The lights that hang in the Palm Garden were originally designed and hung in the Plankinton Hotel in 1916 for a beer garden. The hotel was dedicated on the same day as the start of the First World War. Shortly thereafter, prohibition started and, in short, the beer garden was never used as a beer garden. The lights hung in a restaurant in the hotel until 1982 when the building was demolished. The city of Milwaukee stored them in an architecturally valuable warehouse until the Klisch brothers bid and won them. They have spent over $1,000 renovating each light.

== Palm Garden ==
Starting in late 1999, Russ Davis, a local restaurateur, heard the Klisch brothers wanted to utilize the large banquet hall in their brewery and approached the company, saying that he wanted to rent out the space. The Klisch brothers were interested, but concerned about competing with customers in the area who sold their beer.

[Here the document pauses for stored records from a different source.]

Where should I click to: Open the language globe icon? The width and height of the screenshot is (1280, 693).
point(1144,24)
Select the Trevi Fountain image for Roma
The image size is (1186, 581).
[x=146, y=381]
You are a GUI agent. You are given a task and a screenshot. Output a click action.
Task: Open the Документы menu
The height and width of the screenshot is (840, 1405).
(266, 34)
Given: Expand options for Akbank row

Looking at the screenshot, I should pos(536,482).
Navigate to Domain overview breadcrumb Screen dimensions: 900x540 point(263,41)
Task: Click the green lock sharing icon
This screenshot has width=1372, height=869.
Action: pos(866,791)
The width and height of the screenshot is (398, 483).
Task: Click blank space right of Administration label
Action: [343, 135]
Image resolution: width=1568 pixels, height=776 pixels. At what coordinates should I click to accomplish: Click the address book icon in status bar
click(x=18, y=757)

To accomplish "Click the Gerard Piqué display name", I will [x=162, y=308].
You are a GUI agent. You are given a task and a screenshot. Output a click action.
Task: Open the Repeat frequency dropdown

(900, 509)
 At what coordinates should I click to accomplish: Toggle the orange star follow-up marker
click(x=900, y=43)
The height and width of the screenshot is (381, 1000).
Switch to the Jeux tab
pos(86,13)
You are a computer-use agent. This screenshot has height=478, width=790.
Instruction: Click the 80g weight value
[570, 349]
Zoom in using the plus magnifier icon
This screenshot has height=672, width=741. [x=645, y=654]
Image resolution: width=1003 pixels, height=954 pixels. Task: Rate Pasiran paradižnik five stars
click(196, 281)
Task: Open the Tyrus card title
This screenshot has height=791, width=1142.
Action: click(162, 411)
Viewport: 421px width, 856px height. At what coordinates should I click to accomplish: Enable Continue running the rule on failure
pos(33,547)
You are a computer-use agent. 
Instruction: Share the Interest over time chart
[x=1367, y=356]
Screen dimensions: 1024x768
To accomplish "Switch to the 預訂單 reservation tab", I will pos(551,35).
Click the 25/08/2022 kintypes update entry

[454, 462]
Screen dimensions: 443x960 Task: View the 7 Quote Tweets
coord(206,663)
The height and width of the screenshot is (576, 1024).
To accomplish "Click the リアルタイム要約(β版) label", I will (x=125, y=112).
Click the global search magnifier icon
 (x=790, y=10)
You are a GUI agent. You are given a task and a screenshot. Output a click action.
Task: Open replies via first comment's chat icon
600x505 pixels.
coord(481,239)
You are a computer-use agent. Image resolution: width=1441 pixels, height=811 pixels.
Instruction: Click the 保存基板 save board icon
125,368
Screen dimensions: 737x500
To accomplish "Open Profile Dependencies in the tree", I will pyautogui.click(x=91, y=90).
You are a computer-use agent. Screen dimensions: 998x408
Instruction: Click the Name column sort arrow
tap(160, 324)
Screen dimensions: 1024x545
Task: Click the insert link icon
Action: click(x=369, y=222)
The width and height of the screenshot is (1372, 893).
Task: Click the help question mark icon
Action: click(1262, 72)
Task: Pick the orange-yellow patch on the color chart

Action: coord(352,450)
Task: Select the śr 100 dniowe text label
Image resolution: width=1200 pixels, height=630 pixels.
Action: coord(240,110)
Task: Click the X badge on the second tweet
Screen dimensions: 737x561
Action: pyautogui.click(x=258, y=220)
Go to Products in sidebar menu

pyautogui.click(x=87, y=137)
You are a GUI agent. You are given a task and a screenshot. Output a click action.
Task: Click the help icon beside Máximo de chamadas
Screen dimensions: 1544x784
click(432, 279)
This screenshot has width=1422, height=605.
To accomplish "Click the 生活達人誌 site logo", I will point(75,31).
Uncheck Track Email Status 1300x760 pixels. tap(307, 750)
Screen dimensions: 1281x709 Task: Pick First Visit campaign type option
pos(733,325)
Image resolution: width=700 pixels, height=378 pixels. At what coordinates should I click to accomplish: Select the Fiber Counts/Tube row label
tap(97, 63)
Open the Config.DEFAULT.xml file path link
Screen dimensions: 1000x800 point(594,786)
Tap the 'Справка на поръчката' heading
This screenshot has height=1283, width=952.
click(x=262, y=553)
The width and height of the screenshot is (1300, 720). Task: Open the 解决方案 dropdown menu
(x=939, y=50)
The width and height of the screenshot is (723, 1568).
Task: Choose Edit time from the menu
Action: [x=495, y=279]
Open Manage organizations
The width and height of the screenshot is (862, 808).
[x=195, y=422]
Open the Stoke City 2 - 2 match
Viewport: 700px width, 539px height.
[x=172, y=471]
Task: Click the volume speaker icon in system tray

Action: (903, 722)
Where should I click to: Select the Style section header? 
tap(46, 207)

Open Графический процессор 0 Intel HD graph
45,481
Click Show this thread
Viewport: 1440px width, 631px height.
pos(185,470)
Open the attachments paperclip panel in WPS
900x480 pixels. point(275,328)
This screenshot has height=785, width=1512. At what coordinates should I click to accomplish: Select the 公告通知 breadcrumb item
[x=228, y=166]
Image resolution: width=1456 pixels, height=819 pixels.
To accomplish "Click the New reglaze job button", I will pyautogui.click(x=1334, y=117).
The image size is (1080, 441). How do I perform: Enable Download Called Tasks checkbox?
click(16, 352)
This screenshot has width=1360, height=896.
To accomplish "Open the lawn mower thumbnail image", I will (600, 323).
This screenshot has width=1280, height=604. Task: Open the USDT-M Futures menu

They decided to create a family restaurant environment. On Fridays, the Palm Garden offers a fish fry with polka music. They also host private events like weddings and corporate events on evenings.

== Beer Hall ==
At the end of November 2013, Russ Davis did not renew his lease with Lakefront Brewery and the Palm Garden was closed. Since then, Russ Klisch extended his tour hours into the night and opened up the Lakefront Brewery Beer Hall. The Beer Hall serves hand-made German-style, locally sourced food ranging from cheese curds to sustainable beer battered fish. Lakefront Brewery now runs their own fish fry on Friday nights from 4 P.M. to 9 P.M., which features music performed by the Brewhaus Polka Kings.

Lakefront Brewery no longer hosts wedding receptions; however, it is still available for small, catered corporate events.

== Summerfest ==
The brewery also has a strong presence at Summerfest in Milwaukee, featuring its own pavilion selling a variety of its brews, including New Grist.